To determine the reliability of nano-truss subjected to various loads, we need to give appropriate values for the reliability of junctions. Since the reliability of junctions in the nano-truss is not accessible, we study the effect of these parameters on the total reliability of the FCC nano-truss. To elucidate the effect of the junction reliability, the estimated values of the reliability of the nano-truss for two types of loads are listed in Table 4 for different values of junction reliability. For numerical calculation in this table, it is assumed that the reliability of all junctions is equal. In addition, the results obtained from the FORM method for the reliability of the SWCNTs are used. The first observation made here is the difference between the reliability of the nano-truss under uniaxial tension and shear loads. Comparing the reliability of nano-truss under various loading conditions indicates that this structure is more proper under uniaxial tension load.
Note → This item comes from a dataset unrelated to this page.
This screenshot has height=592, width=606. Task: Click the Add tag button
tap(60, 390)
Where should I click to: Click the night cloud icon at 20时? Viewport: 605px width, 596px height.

The second observation is the influence of junction reliability. It is shown that the reliability of junctions has an outstanding effect on the reliability of the nano-truss. For example, for uniaxial tension load, one percent change in the reliability of junctions leads to a change of more than ten percent in the reliability of nano-truss.

Table 4 Reliability of nano-truss subjected to various loading conditions for different values of junction reliability

As the final numerical study, the variations in the reliability of the nano-truss subjected to uniaxial tension as a function of the ultimate strength of the SWCNT are shown in Fig. 6. For calculating the numerical results, we use the FORM approach and we take Ri = 0.999. As expected, the reliability of the system increases with increasing the ultimate strength.

Fig. 6
figure 6

Variations in the reliability of the nano-truss under uniaxial tension as a function of the ultimate strength of SWCNT

4 Conclusion

The reliability analysis of the FCC nano-truss in both tensile and shear regimes was investigated. In this way, the FORM and CMC approaches were employed to calculate the component reliability and the reliability matrix method was used to estimate the system reliability. Based on the numerical results, the following conclusions can be drawn:

  1. 1.

    The reliability of the SWCNTs and junctions can affect the reliability of the FCC nano-truss.

  2. 2.

    The reliability of the nano-truss decreases with decreasing the reliability of junctions.

  3. 3.

    The performance of the nano-truss in the uniaxial tension load is much better than that in shear load.

  4. 4.

    System reliability increases as the ultimate strength of SWCNT increases.

Although the reliability analysis was only implemented for the FCC nano-truss, the extension of the proposed procedure for analyzing the reliability of other carbon nanotube super-architectures is straightforward. Finally, it should be noted that the research on the structural reliability of nanoscopic structures is still in the primary stages and further work is required in this field.